Check along the transition and gently feel for any hollow spots ant the see if any horizontal crack have begun to form, without splitting completely through so far, but wide enouge of a fissure to allow downward flowing water to enter in.

If that is the case, I will get back to you with the most appropriate and inexpensive repair possible.

Ed

edit:
I am suspecting that will be the problem, so I am steering you to 2 other threads that provide for a repair with roofing cement and a reinforcement membrane. Ed

http://www.diychatroom.com/showthread.php?t=8353&highlight=dope+minnie

This 2nd link has a much more detailed explanation of how to go about doing this type of repair, but read through them both, since their is some handy tips in each one. Ed

http://www.diychatroom.com/showthread.php?t=9191&highlight=dope+minnie


----------



## alexbadiuk (Jan 11, 2008)

ED THANKS FOR THE INFO,I'll check it out,much appreciated


----------



## Ed the Roofer (Jan 27, 2007)

No problem.
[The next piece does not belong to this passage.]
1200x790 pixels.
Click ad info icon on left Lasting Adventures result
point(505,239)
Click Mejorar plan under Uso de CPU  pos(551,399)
Glad to help.

I am just glad I remembered about those other threads I posted instructions in, since they were very detailed with instructions from others as well as myself.

Ed


----------



## alexbadiuk (Jan 11, 2008)

*tar and gravel flat roof*

Ed
it finally quit raining(for a while anyway), i WENT UP AND HAD A CHECK AS YOU SUGGESTED, there are small gaps starting to form.
The flat roof is configured like a an L shape which includes the carport and the sunroom and is joined to the house structure(which is a sloped shingled roof),now picture the letter L vertical about 30 ft long and the horizontal part of the L IS ABOUT 12 FT LONG.The flashing runs along the base of the gable(house part) and around the corner for the 12 ft.where the shingles run onto the flat roof, the shingles stop about 2 inches from bottom of flashing,so you can see the flashing.(gaps are where falshing meets the tar gravel.) 
Should I use the TAR AND FIBERGLASS MIX that comes in the gallon cans to fill that gap space up, or do you have a better idea? 
Of course us CANUCKS DON'T CALL OUR STUFF THE SAME AS YOU GUYS DO (THAT WOULD BE TO EASY).
By the way where are you,we travel down to AZ,NV,CA OR QUITE OFTEN?

THANKS AGAIN
Al


----------